Koloane, former chief of state protocol in the Department of International Relations and Co-operation, was suspended that August when he was found directly responsible for allowing an Indian plane carrying a wedding party to land at a military-sensitive base.
Koloane took a year’s sabbatical after the incident, only to be announced in August as the new ambassador to the Netherlands.
Manuel used the Archie Gumede Memorial Lecture at the Maharani Hotel in Durban on Friday to raise concern about the erosion of values and ethics in civil society and the government.
The former finance minister delivered the keynote address on the former United Democratic Front president in an event organised by the Law Society of South Africa and the Archie Gumede Foundation.
Manuel quoted author Stein Ringen in A Nation of Devils saying good government depended on a combination of functional institutions and competent leadership.
“If institutions are dysfunctional, no competence can save the day. But functional institutions are only a necessary condition, never a sufficient one.”
Without directly naming Koloane and citing the Gupta plane scandal, Manuel said: “How do we feel about private planes landing at our military airports in clear violation of rules, and the parties fingered as culprits being rewarded afterwards?
“What emotions are evoked when plea-bargain deals are struck with known criminals who boast about their untouchability?” he said.
Manuel said trusted institutions were integral to Ringen’s arguments as they formed the basis of social cohesion.
“Our constitution creates a myriad of institutions in the context of trias politica. We trust these to support and lead us. We trust that our legislatures are adequately equipped to make laws that regulate our interaction.
Equally, we trust that the executive is competent to correctly implement these regulations, and to explain the functioning and ordering of society to us. We expect our courts to judge in a manner that always strikes us as wise, impartial and with integrity,” he said.
Manuel asked what happened when people rode roughshod over the recommendations of a Chapter 9 institution – be it the Auditor-General, Public Protector or Human Rights Commission, all designed to support our constitutional democracy.
“What are the consequences of wrongdoing or of ignoring the decisions of courts or the laws that were passed?

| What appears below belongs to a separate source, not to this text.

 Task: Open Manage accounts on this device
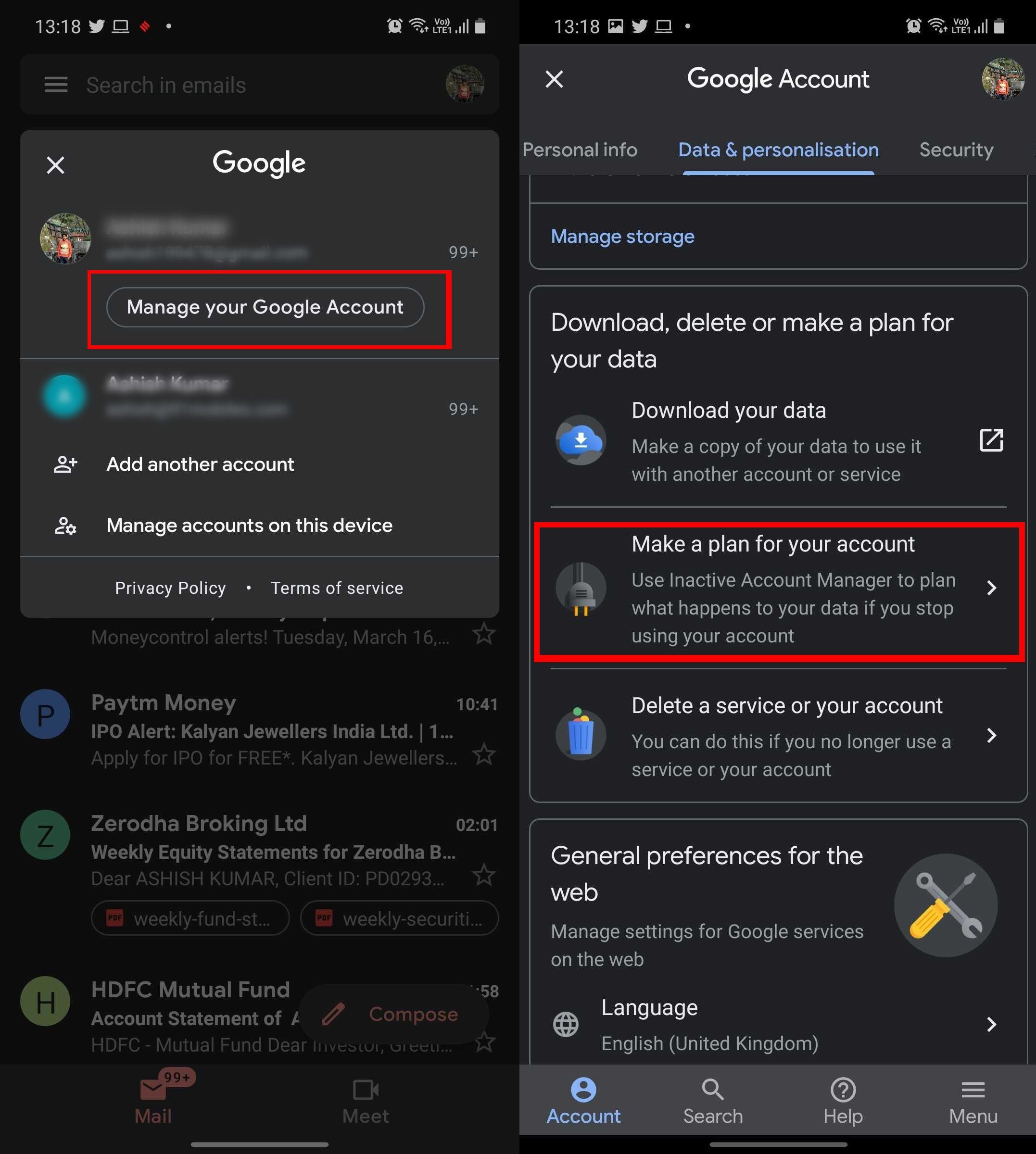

Where should the buck stop when it appears members of the executive might be acting in a manner that appears to undermine the spirit of our constitution?
“Importantly, why did the drafters of our constitution see fit to provide citizens with the assurance of checks and balances provided by these institutions?”
He asked if government institutions were worthy of “our undiminished trust” .
“It is crucial that we return to the rationale for the inclusion of these matters in our constitution when we confront shifting public perceptions of trust and competence,” he said.
Manuel, quoting another writer, said a successful liberal democracy required a state that was strong, unified and able to enforce laws and a society that was strong, cohesive and able to impose accountability on the state. “It is the balance between a strong state and a strong society that makes democracy work.”